Set exercise -
Can you repeat the stretch of entries from the line containing "Task: Open the export options dropdown arrow" through the line containing "Action: (x=555, y=368)", exactly as they appear?
Data for the task start
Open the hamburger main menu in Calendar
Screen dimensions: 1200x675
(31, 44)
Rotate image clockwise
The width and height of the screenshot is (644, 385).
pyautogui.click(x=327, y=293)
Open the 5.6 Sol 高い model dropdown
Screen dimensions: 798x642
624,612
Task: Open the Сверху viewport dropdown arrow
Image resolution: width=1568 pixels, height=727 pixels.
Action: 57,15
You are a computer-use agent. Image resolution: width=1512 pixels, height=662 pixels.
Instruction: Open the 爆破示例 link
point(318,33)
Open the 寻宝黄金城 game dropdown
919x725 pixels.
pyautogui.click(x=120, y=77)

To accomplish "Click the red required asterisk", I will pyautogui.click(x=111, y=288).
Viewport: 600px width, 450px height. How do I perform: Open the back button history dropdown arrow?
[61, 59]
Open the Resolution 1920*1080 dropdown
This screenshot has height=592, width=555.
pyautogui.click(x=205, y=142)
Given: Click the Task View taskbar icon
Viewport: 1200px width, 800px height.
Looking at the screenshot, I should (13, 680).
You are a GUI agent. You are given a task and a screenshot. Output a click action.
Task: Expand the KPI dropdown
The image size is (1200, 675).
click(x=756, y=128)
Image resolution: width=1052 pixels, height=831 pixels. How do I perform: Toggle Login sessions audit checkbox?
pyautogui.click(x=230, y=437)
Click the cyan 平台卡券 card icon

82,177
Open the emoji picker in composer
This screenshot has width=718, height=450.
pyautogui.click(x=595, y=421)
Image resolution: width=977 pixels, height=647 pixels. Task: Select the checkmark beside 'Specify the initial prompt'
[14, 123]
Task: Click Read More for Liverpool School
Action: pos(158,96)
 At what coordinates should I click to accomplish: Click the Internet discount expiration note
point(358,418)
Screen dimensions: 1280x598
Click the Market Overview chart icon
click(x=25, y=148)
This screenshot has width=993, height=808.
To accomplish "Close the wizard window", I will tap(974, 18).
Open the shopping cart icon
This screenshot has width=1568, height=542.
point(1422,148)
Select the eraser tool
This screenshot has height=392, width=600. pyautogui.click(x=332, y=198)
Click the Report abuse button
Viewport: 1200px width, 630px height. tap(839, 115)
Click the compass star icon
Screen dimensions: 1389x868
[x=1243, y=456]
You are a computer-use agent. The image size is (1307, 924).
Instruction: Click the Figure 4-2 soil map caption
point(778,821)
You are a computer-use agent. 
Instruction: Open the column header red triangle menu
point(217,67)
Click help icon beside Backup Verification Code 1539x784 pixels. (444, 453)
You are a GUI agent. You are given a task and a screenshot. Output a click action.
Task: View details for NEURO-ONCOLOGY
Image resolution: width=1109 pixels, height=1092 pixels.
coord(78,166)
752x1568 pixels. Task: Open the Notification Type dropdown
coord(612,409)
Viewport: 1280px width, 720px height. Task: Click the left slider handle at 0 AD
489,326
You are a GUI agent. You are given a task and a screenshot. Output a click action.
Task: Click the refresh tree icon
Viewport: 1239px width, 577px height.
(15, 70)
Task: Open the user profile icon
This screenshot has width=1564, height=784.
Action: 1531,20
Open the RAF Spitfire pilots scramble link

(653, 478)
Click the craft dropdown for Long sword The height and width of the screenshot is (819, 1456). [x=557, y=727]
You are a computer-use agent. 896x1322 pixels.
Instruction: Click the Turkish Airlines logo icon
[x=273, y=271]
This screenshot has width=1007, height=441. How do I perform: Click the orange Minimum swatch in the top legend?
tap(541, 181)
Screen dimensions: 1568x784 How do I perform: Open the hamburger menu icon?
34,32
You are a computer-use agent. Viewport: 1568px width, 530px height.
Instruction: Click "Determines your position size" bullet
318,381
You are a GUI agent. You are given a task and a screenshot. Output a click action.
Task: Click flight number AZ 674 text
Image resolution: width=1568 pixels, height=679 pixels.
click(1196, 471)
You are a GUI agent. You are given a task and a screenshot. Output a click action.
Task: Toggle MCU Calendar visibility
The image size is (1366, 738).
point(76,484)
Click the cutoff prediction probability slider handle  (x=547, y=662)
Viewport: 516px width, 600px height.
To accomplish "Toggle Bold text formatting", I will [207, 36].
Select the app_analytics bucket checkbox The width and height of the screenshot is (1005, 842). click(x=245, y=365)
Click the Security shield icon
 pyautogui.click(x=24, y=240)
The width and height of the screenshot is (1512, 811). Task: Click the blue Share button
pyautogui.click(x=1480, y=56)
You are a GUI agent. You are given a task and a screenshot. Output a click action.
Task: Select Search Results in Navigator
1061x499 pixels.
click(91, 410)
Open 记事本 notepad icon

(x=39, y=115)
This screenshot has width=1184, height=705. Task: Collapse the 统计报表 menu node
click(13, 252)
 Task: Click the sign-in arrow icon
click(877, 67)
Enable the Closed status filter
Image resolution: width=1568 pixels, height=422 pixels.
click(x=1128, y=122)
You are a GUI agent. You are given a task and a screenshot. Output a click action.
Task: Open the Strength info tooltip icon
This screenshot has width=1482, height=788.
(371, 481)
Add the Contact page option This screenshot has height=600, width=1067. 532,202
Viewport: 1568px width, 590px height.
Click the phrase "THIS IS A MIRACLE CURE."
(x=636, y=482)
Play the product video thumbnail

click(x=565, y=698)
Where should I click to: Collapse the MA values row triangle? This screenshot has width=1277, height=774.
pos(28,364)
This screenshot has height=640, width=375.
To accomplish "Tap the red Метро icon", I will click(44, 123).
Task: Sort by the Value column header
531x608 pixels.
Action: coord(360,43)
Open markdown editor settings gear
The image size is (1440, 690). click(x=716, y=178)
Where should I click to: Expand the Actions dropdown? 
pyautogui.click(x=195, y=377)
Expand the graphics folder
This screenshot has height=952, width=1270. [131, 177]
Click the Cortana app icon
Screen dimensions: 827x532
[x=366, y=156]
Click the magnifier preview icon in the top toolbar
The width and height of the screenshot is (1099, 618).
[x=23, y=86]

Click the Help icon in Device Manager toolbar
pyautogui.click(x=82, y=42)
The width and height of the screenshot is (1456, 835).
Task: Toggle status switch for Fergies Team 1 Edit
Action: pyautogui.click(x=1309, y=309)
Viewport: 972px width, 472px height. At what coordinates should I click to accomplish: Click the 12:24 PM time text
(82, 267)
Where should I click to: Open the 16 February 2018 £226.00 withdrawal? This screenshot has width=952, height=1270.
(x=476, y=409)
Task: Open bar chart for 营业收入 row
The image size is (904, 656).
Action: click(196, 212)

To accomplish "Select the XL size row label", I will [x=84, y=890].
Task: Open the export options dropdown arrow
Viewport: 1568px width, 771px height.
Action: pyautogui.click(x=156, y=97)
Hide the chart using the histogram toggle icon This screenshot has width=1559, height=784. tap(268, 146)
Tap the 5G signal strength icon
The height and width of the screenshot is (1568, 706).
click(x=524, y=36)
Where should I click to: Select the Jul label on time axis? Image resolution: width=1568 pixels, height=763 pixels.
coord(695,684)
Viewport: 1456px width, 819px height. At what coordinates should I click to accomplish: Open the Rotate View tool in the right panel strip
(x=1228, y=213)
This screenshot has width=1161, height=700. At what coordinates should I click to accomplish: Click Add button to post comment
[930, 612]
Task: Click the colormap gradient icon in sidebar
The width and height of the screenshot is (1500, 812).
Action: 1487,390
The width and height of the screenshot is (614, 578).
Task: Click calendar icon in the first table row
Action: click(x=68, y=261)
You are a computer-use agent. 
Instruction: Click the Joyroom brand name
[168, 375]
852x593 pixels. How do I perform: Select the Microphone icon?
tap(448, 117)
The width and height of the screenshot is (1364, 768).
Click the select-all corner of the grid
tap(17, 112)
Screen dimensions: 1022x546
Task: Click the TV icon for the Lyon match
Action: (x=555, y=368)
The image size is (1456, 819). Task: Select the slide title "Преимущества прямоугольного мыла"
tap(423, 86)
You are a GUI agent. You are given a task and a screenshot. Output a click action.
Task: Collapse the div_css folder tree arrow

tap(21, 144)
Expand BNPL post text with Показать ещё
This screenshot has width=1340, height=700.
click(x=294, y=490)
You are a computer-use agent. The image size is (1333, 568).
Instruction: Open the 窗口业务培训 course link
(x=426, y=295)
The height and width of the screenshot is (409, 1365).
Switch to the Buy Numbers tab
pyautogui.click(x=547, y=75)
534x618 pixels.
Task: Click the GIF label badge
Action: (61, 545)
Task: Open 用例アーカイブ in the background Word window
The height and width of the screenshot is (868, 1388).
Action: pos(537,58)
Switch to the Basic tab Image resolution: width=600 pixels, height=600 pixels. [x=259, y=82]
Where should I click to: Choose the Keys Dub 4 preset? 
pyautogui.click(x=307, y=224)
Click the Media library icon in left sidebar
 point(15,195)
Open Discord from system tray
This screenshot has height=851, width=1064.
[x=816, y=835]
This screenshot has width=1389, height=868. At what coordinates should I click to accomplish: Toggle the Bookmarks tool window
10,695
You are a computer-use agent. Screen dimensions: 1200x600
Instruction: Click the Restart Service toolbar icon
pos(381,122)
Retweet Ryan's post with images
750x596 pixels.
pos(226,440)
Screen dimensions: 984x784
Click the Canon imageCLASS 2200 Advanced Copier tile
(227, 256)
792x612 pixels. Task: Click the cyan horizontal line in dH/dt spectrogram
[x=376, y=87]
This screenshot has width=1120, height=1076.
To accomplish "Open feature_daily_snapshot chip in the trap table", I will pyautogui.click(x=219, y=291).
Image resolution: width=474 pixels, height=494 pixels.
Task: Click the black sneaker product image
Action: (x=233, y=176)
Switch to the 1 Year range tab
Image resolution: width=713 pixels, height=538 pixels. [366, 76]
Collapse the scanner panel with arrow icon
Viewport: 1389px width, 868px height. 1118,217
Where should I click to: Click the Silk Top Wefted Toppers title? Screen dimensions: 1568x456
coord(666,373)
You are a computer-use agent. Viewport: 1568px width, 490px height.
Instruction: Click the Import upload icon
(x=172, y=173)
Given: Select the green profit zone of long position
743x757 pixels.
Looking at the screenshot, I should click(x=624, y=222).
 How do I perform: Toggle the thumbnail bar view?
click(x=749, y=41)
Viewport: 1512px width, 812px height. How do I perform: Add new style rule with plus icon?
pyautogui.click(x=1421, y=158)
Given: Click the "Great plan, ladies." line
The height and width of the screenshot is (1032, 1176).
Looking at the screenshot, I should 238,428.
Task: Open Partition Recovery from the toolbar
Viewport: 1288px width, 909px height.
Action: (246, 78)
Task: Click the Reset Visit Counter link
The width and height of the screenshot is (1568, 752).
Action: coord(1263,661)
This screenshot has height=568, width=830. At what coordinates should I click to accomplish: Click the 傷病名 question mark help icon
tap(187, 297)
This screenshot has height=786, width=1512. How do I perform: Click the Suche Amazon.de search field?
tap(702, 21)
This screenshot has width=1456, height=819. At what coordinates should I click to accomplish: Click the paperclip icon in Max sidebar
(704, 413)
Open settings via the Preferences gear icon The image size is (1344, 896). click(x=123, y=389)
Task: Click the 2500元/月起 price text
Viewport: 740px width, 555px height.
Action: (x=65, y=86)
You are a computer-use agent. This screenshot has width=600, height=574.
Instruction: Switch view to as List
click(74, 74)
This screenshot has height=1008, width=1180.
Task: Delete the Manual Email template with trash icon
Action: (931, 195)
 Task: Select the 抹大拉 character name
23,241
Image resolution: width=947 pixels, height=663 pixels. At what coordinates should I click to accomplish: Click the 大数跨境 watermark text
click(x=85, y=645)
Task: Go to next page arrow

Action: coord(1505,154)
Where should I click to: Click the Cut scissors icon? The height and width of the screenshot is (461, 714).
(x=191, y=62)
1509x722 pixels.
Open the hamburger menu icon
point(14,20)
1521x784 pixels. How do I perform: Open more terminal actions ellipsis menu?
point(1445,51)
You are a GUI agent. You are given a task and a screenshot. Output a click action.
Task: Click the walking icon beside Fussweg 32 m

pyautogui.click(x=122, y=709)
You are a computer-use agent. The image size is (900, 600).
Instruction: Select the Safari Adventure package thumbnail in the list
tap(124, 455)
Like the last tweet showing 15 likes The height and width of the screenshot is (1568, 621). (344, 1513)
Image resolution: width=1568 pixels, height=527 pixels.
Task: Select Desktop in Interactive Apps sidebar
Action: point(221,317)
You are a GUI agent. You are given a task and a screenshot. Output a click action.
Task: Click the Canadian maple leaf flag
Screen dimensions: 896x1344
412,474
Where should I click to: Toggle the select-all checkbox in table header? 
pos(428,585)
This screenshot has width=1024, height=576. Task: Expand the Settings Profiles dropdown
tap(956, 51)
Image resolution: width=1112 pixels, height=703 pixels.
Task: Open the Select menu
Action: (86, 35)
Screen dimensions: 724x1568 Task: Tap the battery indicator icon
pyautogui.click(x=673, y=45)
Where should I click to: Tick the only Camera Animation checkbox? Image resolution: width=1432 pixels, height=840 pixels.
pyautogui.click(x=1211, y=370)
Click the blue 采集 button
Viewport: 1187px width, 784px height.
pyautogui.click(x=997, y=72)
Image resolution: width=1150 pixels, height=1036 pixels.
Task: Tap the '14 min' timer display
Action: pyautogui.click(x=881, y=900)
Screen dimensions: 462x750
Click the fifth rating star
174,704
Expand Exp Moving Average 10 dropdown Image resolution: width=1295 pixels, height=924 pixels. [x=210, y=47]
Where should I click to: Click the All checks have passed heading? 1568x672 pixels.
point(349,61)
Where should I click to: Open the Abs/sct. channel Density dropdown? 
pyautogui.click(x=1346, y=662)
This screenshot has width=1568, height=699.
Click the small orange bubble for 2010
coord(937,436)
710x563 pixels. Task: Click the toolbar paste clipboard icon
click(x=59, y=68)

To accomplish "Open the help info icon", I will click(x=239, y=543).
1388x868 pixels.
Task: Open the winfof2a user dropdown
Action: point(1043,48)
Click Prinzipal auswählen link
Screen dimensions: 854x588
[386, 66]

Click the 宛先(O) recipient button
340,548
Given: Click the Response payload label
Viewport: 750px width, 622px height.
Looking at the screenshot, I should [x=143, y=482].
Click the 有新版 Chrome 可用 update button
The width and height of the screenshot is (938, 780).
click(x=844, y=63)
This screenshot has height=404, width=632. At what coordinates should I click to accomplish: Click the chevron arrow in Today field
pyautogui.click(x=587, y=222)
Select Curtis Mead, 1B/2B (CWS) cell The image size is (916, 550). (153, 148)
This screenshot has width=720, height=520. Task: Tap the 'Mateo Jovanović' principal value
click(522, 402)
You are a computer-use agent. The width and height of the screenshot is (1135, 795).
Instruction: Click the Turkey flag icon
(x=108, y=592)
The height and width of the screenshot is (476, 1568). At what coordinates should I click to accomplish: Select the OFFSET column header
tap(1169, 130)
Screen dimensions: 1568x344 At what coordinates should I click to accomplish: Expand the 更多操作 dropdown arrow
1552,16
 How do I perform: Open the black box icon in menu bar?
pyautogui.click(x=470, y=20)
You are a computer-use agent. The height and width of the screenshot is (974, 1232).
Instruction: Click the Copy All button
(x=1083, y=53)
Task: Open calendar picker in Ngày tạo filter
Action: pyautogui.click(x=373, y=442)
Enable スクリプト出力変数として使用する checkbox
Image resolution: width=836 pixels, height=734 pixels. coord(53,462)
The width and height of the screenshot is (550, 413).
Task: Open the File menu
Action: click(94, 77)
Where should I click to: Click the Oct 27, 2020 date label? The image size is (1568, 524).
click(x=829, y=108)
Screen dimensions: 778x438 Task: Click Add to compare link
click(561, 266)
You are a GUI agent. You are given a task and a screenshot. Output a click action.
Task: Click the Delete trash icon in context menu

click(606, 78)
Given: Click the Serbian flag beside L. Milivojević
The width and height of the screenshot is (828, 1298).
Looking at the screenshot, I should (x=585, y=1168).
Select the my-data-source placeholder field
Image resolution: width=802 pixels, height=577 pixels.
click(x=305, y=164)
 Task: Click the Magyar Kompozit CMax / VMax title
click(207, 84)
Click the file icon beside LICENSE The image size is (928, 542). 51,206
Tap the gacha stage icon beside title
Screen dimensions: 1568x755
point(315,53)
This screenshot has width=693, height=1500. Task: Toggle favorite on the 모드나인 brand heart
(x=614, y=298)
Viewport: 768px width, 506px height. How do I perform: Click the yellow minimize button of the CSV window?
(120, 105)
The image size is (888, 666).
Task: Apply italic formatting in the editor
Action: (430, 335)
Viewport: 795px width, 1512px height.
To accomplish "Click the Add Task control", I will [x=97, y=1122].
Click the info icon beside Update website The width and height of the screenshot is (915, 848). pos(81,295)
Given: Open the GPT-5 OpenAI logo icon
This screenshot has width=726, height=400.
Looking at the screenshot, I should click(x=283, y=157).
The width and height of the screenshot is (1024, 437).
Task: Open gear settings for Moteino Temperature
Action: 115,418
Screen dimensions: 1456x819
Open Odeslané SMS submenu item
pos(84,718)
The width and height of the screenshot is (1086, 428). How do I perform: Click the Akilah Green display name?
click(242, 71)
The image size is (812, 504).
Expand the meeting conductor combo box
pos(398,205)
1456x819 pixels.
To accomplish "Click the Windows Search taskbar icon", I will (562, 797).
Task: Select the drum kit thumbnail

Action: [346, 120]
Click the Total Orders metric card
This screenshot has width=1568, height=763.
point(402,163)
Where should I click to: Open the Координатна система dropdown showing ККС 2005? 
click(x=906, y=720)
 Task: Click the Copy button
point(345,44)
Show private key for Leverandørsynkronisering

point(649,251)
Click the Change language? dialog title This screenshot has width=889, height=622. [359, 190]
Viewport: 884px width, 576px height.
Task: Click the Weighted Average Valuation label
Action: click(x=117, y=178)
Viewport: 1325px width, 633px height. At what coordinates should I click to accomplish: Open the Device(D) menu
Data for the task end
Answer for this exercise -
Task: Open the export options dropdown arrow
Viewport: 1568px width, 771px height.
Action: pyautogui.click(x=156, y=97)
Hide the chart using the histogram toggle icon This screenshot has width=1559, height=784. tap(268, 146)
Tap the 5G signal strength icon
The height and width of the screenshot is (1568, 706).
click(x=524, y=36)
Where should I click to: Select the Jul label on time axis? Image resolution: width=1568 pixels, height=763 pixels.
coord(695,684)
Viewport: 1456px width, 819px height. At what coordinates should I click to accomplish: Open the Rotate View tool in the right panel strip
(x=1228, y=213)
This screenshot has width=1161, height=700. At what coordinates should I click to accomplish: Click Add button to post comment
[930, 612]
Task: Click the colormap gradient icon in sidebar
The width and height of the screenshot is (1500, 812).
Action: 1487,390
The width and height of the screenshot is (614, 578).
Task: Click calendar icon in the first table row
Action: click(x=68, y=261)
You are a computer-use agent. 
Instruction: Click the Joyroom brand name
[168, 375]
852x593 pixels. How do I perform: Select the Microphone icon?
tap(448, 117)
The width and height of the screenshot is (1364, 768).
Click the select-all corner of the grid
tap(17, 112)
Screen dimensions: 1022x546
Task: Click the TV icon for the Lyon match
Action: (x=555, y=368)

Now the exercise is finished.